#### Written task
Reproduce the listing below, switching each "Where should I click to" to "Where do I click to" and leaving everything else unchanged.

(Target pointing data)
+---+
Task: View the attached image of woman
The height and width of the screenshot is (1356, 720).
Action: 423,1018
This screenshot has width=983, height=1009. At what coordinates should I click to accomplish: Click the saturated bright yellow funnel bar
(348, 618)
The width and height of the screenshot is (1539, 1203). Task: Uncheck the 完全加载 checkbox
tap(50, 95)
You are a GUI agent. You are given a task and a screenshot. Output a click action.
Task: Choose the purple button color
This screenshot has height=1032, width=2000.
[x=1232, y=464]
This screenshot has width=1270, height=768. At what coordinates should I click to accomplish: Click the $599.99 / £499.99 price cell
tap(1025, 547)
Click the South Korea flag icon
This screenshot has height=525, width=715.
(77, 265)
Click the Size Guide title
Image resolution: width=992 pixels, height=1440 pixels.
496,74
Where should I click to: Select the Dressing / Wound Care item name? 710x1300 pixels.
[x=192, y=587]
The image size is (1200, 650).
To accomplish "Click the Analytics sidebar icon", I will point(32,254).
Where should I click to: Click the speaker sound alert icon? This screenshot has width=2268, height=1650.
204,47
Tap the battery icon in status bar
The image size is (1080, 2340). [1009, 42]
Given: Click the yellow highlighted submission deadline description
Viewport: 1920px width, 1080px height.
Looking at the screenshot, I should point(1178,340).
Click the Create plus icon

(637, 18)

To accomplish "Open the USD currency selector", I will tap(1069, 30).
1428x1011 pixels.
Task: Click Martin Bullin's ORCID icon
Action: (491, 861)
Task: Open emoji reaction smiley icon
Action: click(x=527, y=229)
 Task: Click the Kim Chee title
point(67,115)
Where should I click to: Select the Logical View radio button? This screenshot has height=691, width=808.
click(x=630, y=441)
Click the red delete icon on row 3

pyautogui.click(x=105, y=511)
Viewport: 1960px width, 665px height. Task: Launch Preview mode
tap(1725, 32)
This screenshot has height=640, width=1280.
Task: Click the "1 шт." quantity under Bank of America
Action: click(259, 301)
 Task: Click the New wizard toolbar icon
+---+
#### Expected answer
Task: View the attached image of woman
The height and width of the screenshot is (1356, 720).
Action: 423,1018
This screenshot has width=983, height=1009. At what coordinates should I click to accomplish: Click the saturated bright yellow funnel bar
(348, 618)
The width and height of the screenshot is (1539, 1203). Task: Uncheck the 完全加载 checkbox
tap(50, 95)
You are a GUI agent. You are given a task and a screenshot. Output a click action.
Task: Choose the purple button color
This screenshot has height=1032, width=2000.
[x=1232, y=464]
This screenshot has width=1270, height=768. At what coordinates should I click to accomplish: Click the $599.99 / £499.99 price cell
tap(1025, 547)
Click the South Korea flag icon
This screenshot has height=525, width=715.
(77, 265)
Click the Size Guide title
Image resolution: width=992 pixels, height=1440 pixels.
496,74
Where do I click to: Select the Dressing / Wound Care item name? 710x1300 pixels.
[x=192, y=587]
The image size is (1200, 650).
To accomplish "Click the Analytics sidebar icon", I will point(32,254).
Where do I click to: Click the speaker sound alert icon? This screenshot has width=2268, height=1650.
204,47
Tap the battery icon in status bar
The image size is (1080, 2340). [1009, 42]
Given: Click the yellow highlighted submission deadline description
Viewport: 1920px width, 1080px height.
Looking at the screenshot, I should point(1178,340).
Click the Create plus icon

(637, 18)

To accomplish "Open the USD currency selector", I will tap(1069, 30).
1428x1011 pixels.
Task: Click Martin Bullin's ORCID icon
Action: (491, 861)
Task: Open emoji reaction smiley icon
Action: click(x=527, y=229)
 Task: Click the Kim Chee title
point(67,115)
Where do I click to: Select the Logical View radio button? This screenshot has height=691, width=808.
click(x=630, y=441)
Click the red delete icon on row 3

pyautogui.click(x=105, y=511)
Viewport: 1960px width, 665px height. Task: Launch Preview mode
tap(1725, 32)
This screenshot has height=640, width=1280.
Task: Click the "1 шт." quantity under Bank of America
Action: click(259, 301)
 Task: Click the New wizard toolbar icon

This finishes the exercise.